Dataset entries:
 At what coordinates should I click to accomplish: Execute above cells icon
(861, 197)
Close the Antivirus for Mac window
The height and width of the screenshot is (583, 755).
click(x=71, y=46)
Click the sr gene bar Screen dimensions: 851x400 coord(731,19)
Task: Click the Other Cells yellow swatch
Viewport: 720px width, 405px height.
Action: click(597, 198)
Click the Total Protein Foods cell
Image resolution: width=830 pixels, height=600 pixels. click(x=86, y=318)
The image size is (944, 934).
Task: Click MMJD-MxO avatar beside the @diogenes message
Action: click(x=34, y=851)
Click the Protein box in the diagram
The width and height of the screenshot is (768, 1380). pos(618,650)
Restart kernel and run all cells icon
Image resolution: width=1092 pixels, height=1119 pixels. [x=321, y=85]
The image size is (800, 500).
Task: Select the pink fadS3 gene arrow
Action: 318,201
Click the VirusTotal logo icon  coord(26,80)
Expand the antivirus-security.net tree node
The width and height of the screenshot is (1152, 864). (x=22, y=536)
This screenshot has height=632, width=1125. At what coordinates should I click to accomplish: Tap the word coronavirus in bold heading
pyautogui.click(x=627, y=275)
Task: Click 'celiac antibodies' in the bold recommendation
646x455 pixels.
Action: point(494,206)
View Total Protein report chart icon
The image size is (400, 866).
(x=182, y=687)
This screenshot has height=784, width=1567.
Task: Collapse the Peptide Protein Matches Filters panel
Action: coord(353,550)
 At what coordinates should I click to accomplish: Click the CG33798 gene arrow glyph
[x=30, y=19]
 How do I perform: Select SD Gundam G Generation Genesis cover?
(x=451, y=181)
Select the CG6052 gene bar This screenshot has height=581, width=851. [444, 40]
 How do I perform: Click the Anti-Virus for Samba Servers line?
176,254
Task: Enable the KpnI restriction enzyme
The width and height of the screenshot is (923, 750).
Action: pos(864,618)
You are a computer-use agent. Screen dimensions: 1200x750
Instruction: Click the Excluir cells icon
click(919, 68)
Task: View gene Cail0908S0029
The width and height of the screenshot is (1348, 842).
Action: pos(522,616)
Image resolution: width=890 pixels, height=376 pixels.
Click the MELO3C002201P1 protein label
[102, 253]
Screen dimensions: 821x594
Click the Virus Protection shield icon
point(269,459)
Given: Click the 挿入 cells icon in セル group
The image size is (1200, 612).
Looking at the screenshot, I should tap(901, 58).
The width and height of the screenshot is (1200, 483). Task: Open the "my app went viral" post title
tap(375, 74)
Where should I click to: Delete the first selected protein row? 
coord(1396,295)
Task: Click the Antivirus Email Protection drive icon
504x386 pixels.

• [Work instructions]
All that the answer may hold is the lines from the one with "Click the Virus Protection shield icon" through the end of the data, set down exactly as they appear.

• [Solution to the exercise]
Click the Virus Protection shield icon
point(269,459)
Given: Click the 挿入 cells icon in セル group
The image size is (1200, 612).
Looking at the screenshot, I should tap(901, 58).
The width and height of the screenshot is (1200, 483). Task: Open the "my app went viral" post title
tap(375, 74)
Where should I click to: Delete the first selected protein row? 
coord(1396,295)
Task: Click the Antivirus Email Protection drive icon
504x386 pixels.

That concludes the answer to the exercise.